O que será revelado sobre mim se eu me permitir olhar para você? O cinema em que Christine trabalha exibe filmes pornográficos, direcionados para o público masculino, obras perfeitamente esculpidas pensando no “male-gaze”. Christine sente curiosidade e de vez em quando olha para elas, revelando uma condição do seu sujeito que ela jamais pensou que seria capaz de adentrar, a de sujeito desejante. Como se ver como um ser desejante e capaz de olhar em um mundo que constantemente tapa nossos olhos? Digo e repito, o “female-gaze” não existe. Se você me conhece, sabe que eu amo definições, então aqui vai uma definição curta e simples que a IA DO GOOGLE me deu sobre male-gaze: “O olhar masculino (male gaze, em inglês) é um conceito feminista que descreve a forma como as mulheres são frequentemente retratadas na mídia e nas artes visuais, a partir de uma perspectiva masculina e heterossexual. Essa perspectiva tende a objetificar as mulheres, reduzindo-as a objetos de desejo sexual ou a papéis estereotipados, em vez de personagens complexas e com agência”. Quando digo que o female-gaze não existe, falo justamente sobre isso. O male-gaze é pautado em cima de um poder sobre os corpos e agências femininas que as mulheres nunca terão sobre os homens. Odeio quando palavras perdem sentido. Talvez, se eu parasse de querer buscar sentidos e definições eu não passaria meus dias na surdina de um cinema pornográfico hipotético apenas observando, apenas olhando, apenas implorando: Por favor olhe para mim de volta.
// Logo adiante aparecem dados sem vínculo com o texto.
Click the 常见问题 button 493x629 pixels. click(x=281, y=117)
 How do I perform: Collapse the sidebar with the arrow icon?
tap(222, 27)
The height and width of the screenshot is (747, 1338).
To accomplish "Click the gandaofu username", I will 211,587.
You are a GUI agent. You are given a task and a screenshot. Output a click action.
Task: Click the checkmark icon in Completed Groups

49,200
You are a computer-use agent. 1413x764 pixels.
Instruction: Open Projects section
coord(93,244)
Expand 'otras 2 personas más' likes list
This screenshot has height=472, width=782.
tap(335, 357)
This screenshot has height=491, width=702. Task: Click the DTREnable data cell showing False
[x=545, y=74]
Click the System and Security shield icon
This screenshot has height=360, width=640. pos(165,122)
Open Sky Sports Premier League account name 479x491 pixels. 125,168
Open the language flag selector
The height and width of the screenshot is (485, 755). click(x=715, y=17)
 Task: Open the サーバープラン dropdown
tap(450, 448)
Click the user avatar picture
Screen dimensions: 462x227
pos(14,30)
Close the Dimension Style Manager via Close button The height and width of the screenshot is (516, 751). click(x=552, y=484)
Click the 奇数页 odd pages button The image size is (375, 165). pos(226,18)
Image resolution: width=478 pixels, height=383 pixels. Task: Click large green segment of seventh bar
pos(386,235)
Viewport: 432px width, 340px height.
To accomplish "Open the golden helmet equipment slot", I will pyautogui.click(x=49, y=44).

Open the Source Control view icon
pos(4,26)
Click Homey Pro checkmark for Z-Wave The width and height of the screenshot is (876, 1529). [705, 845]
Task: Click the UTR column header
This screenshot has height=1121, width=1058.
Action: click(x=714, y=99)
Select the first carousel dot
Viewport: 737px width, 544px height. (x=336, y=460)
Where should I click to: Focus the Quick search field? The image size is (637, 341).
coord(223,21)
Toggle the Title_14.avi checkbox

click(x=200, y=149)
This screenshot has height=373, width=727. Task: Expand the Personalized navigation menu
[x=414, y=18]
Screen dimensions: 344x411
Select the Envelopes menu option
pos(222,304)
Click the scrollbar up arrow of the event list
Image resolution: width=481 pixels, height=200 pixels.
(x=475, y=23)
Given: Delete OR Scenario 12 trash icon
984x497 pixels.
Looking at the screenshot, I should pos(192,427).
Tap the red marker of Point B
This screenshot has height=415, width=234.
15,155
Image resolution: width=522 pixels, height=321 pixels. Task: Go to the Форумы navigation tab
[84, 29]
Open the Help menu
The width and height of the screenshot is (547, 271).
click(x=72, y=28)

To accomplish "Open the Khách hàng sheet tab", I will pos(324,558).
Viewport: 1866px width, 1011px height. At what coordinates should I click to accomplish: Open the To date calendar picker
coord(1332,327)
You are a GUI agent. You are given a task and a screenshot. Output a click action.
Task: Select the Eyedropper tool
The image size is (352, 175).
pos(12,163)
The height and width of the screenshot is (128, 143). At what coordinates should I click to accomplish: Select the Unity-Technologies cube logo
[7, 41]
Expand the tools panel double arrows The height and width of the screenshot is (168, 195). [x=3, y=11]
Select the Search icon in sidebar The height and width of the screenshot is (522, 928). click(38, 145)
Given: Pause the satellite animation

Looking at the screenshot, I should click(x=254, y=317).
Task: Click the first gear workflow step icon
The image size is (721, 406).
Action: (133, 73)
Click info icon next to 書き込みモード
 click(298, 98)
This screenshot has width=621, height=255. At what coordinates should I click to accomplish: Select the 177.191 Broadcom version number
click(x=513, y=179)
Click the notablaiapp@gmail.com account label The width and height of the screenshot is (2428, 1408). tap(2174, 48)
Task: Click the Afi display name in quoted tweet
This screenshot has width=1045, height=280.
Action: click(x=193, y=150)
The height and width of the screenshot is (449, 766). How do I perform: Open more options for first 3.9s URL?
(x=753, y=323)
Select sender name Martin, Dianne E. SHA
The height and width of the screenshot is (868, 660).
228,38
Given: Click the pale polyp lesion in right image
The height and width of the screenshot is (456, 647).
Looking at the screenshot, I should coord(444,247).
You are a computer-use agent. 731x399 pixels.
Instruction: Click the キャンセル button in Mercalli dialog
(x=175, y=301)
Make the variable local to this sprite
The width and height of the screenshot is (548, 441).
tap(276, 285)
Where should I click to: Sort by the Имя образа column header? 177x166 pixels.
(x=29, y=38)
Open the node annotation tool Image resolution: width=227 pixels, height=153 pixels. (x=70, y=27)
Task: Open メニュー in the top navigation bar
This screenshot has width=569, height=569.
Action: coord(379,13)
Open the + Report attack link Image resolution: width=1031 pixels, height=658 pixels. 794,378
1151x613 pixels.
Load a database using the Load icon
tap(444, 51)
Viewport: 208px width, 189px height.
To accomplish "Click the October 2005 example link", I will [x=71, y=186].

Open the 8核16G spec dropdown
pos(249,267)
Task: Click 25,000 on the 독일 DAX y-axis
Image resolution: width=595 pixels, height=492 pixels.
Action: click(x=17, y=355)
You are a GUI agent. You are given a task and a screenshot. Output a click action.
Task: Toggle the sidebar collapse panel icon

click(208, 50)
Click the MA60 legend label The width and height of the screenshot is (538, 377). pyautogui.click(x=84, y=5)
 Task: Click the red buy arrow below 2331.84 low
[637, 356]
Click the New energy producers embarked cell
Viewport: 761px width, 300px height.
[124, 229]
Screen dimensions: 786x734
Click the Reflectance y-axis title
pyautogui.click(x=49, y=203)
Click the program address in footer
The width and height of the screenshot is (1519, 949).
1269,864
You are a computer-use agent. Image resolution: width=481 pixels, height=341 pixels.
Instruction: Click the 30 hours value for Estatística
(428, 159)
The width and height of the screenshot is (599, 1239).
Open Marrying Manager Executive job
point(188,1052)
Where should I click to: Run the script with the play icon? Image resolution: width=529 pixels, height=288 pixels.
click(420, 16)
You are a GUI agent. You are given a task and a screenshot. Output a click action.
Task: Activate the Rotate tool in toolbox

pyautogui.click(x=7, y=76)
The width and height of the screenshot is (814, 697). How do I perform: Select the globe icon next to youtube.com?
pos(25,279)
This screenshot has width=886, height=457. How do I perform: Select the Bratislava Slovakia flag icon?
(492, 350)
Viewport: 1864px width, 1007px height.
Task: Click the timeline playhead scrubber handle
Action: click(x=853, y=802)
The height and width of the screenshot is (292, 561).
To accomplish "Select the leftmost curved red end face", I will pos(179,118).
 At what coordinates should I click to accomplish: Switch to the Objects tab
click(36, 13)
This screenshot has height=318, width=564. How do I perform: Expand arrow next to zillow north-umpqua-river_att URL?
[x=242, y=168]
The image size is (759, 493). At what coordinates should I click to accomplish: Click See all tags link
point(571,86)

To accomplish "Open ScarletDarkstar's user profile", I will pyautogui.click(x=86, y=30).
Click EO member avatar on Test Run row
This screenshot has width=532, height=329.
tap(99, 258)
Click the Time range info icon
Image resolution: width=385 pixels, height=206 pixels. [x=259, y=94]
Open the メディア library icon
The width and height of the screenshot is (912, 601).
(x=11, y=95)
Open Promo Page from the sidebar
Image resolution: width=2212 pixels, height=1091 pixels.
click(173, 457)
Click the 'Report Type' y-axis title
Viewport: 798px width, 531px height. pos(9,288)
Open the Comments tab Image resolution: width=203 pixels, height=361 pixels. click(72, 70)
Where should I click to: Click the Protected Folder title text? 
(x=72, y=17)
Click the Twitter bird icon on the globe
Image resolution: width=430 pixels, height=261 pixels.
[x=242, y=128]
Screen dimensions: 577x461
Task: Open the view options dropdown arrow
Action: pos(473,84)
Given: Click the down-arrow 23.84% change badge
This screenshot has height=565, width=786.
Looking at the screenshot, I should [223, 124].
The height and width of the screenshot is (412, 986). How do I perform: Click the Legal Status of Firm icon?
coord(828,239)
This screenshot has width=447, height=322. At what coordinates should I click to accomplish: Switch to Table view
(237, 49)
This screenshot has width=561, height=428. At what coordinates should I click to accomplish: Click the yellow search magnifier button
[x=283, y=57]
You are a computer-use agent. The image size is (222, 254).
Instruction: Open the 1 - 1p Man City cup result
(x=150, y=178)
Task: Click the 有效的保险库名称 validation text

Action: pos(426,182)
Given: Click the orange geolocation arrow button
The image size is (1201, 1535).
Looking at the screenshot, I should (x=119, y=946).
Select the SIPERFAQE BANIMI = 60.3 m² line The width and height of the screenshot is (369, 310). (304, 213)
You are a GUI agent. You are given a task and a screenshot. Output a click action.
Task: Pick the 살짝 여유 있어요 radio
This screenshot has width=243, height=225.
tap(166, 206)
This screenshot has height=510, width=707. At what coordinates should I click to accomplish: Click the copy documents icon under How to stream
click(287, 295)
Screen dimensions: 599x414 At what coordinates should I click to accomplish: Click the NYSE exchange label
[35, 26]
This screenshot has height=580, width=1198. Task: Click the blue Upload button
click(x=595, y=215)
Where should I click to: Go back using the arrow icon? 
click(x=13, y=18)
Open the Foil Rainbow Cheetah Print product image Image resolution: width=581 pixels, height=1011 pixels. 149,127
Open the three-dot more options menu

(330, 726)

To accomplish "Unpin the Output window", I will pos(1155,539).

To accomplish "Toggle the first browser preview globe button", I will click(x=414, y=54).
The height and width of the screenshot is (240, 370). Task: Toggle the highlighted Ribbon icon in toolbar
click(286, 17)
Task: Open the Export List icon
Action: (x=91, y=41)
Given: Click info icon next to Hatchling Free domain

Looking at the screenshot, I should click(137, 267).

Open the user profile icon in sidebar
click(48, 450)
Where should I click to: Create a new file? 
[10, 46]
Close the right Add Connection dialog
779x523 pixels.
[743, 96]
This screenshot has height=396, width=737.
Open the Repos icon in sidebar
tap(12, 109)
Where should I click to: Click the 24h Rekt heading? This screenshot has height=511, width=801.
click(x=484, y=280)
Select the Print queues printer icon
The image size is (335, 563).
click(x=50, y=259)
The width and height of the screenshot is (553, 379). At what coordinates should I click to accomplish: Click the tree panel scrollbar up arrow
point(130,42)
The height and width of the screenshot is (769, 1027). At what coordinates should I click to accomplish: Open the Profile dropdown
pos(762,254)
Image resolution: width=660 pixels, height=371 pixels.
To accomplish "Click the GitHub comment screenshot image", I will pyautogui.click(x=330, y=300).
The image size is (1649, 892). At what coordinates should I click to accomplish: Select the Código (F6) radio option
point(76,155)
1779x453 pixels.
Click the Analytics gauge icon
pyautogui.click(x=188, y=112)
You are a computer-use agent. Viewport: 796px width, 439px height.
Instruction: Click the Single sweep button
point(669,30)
Mas não muito, tal qual Christine.

Trocando de assunto como normalmente gosto de fazer, minha ideia original para esse ensaio era visitar um cinema pornográfico de Porto Alegre e escrever minhas percepções do espaço, uma análise pseudo-antropológica. Assim como muitas ações que poderiam ter sido tomadas por Christine no filme, não o fiz. Fiquei somente confabulando em meu apartamento o quão legal seria se fizesse isso. Senti um pouco de medo, confesso, de ir sozinha em um espaço, que em minha cabeça, seria tão chulo. Senti um pouco de preguiça também, não me farei de salame. Mas o principal motivo desse fato não ter sido consumado, foi a passagem incessante do tempo. Merda da modernidade líquida me pegou de novo, chega de imediatismo, não deu tempo, tinha coisas mais importantes para fazer, sempre tenho, deveria não ser assim, mas é. Vou agendar tudo isso de pensar em olhar, ser olhada, ser compreendida para amanhã. Vou curar minha obsessão pelo Sartre e pelo existencialismo em breve e daqui a 2 anos, quando revisitar essa zine, com outra cabeça e outros olhares, odiarei tudo que escrevi aqui. Peço que quando isso acontecer, Juliana Maria, tente olhar para si mesma através dessas palavras digitadas neste computador e não sentir tanta vergonha do que um dia você foi.

Acabo esse texto da mesma forma que o filme acaba. Com um plano de um carro na chuva e o sentimento de que algo falta para que tudo isso esteja completo, para que assim possa ser olhado.